▸ TASK: In your copy, reproduce each entry exactly and leave out the pictures.

Start of EXTRACTED ENTRIES

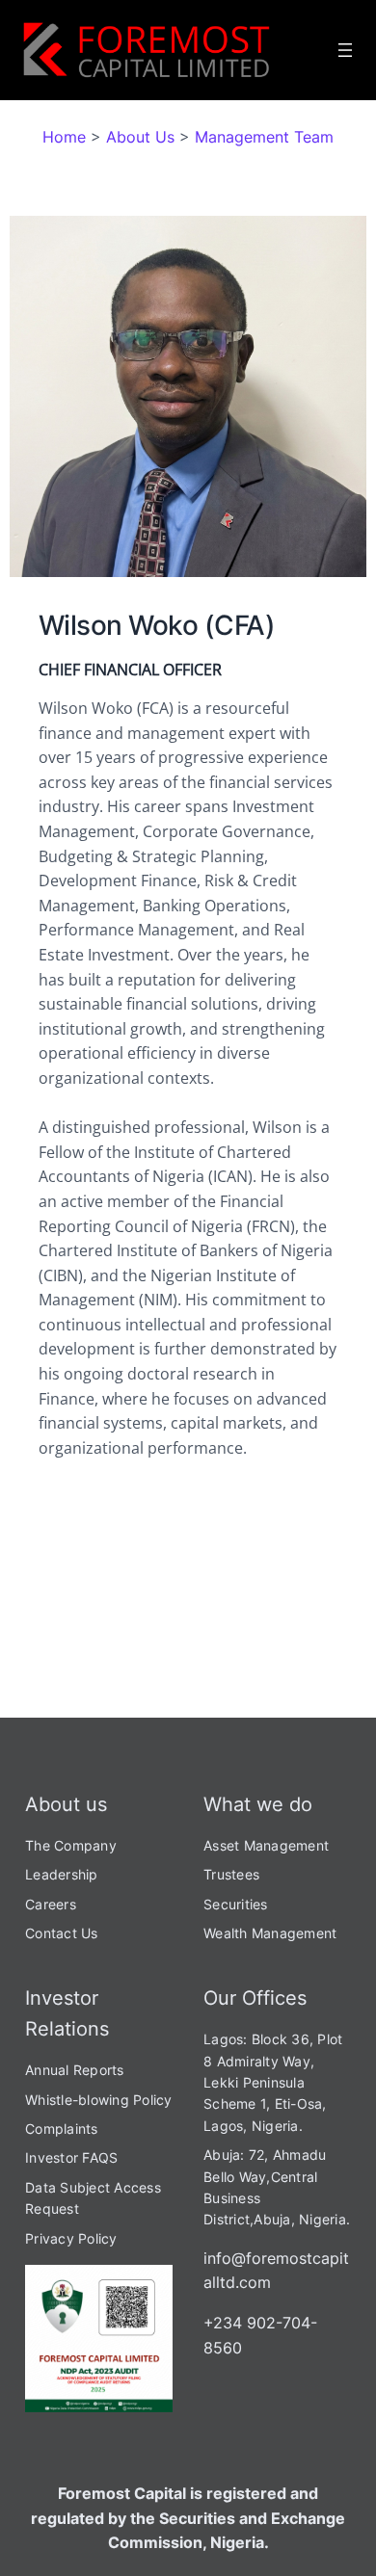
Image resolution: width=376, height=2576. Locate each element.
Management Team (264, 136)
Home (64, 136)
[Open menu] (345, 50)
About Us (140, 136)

End of EXTRACTED ENTRIES

▸ ANSWER FOR THIS EXERCISE:
Image resolution: width=376, height=2576. Locate each element.
Management Team (264, 136)
Home (64, 136)
[Open menu] (345, 50)
About Us (140, 136)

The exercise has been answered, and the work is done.